Microsoft ha presentato il progetto Hyperlight, che sviluppa un ipervisore progettato per essere integrato nelle applicazioni al fine di eseguire codice non attendibile o che richiede particolare protezione in modo isolato. L'ipervisore è realizzato come una libreria condivisa, che offre l'esecuzione di singole funzioni in micro-macchine virtuali (micro-VM) e gestisce lo scambio di dati con queste funzioni. Il codice del progetto è scritto in Rust e distribuito con licenza Apache 2.0.
Rispetto all'avvio di tradizionali di macchine virtuali Hyperlight consente di ottenere latenze basse e costi operativi minimi. In Hyperlight, le latenze nella creazione delle macchine virtuali sono di 1-2 millisecondi, il che consente di applicare l'isolamento a livello di avvio delle funzioni. A titolo di confronto, l'avvio di una macchina virtuale normale richiede almeno 120 millisecondi, mentre l'avvio di un ambiente sandbox isolato per l'esecuzione di codice WebAssembly utilizzando Wasmtime runtime richiede 0.03 millisecondi.
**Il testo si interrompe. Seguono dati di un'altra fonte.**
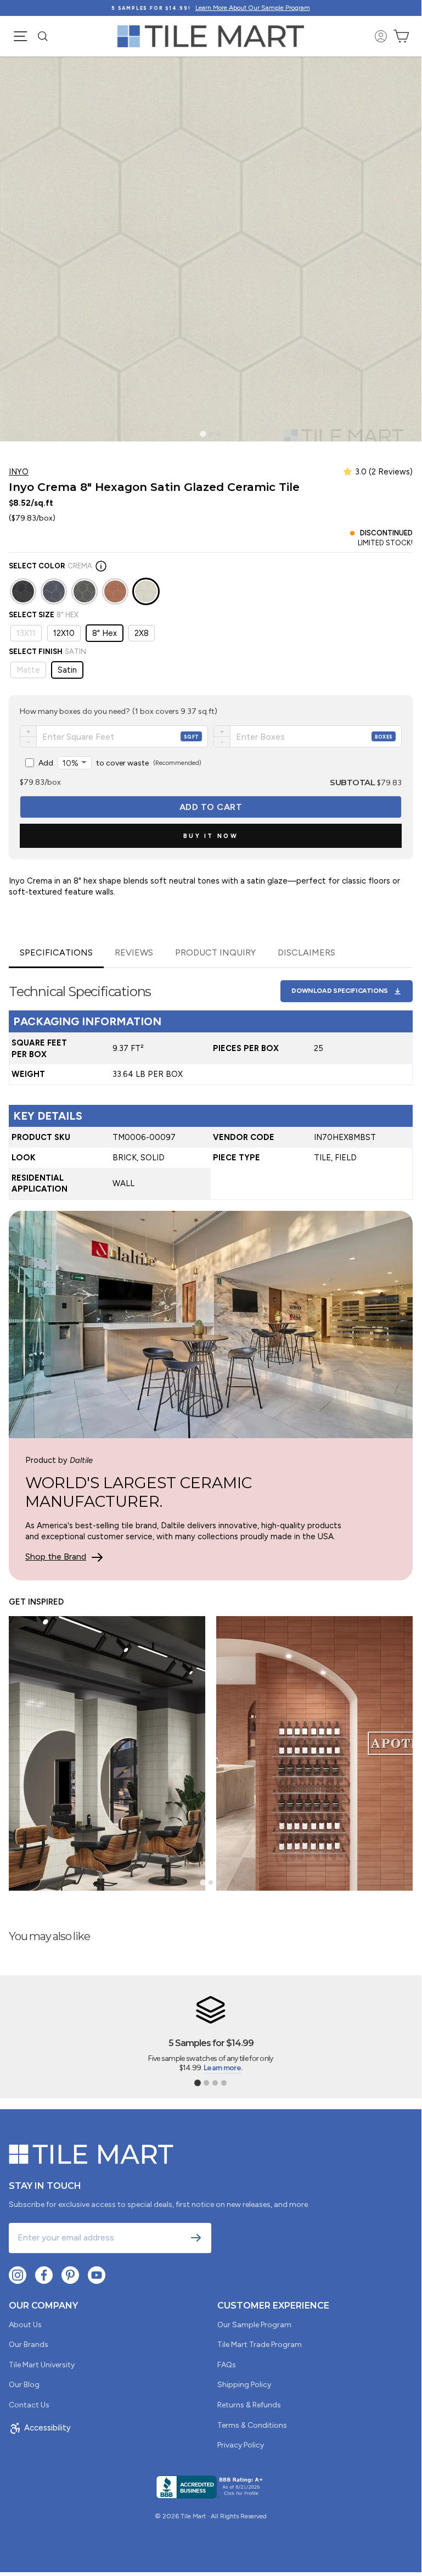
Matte (28, 670)
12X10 (64, 633)
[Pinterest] (70, 2275)
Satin (67, 670)
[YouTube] (96, 2275)
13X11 (26, 633)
Per l'isolamento sulla piattaforma Linux è supportato l'uso di hypervisor KVM e mshv (Microsoft Hypervisor in Azure Linux), mentre sulla piattaforma Windows — WHP (Windows Hypervisor Platform) e WSL2 (Windows Subsystem for Linux 2) con KVM. La piattaforma macOS non è attualmente supportata. Un kernel e un sistema operativo separati in macchina virtuale non sono utilizzati. Il contenuto della macchina virtuale è costituito da un programma autonomo avviabile, che include il codice della funzione eseguibile all'interno di un runtime e di un kernel minimale specializzato. Nella macchina virtuale viene utilizzato un frammento di memoria lineare unico e viene assegnato un CPU virtuale, senza mappatura delle risorse e senza separazione in processi.
Il processo di sviluppo si basa sul legame del codice sorgente principale dell'applicazione con la libreria Hyperlight Host, che coordina l'avvio delle macchine virtuali, e il codice delle funzioni eseguibili in modalità isolata (funzioni guest) con la libreria Hyperlight Guest, che fornisce API per l'interazione con la parte esterna dell'applicazione e opportunità per l'esecuzione isolata del codice senza l'ambiente operativo.
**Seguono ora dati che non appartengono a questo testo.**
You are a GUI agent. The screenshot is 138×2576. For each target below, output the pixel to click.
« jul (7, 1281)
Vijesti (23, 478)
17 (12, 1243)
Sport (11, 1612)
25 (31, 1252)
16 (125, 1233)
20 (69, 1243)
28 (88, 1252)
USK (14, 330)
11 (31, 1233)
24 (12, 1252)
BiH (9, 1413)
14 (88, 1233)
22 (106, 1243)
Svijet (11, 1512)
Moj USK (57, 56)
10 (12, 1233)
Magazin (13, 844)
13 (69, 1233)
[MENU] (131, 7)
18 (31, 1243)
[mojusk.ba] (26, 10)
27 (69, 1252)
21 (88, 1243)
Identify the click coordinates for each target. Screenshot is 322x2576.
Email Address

Lo strato di interazione fornito tra l'applicazione host e le funzioni isolate consente non solo di chiamare funzioni isolate dalle applicazioni host, ma anche di accedere alle funzioni delle applicazioni host dalle funzioni isolate. L'elenco delle funzioni esterne consentite per essere chiamate dalle funzioni isolate è rigidamente regolamentato. Per impostazione predefinita, l'accesso dalle funzioni isolate è limitato a un'API minima che permette di inviare messaggi all'applicazione host.
In futuro, Microsoft prevede di trasferire il progetto a una organizzazione no-profit, la Cloud Native Computing Foundation (CNCF), per lo sviluppo collaborativo in una piattaforma neutrale, indipendente dai singoli fornitori. L'organizzazione CNCF opera sotto l'egida della Linux Foundation e supervisiona lo sviluppo di progetti come Kubernetes, etcd, Cilium, Containerd, cri-o, Flux, Helm, Istio e gRPC.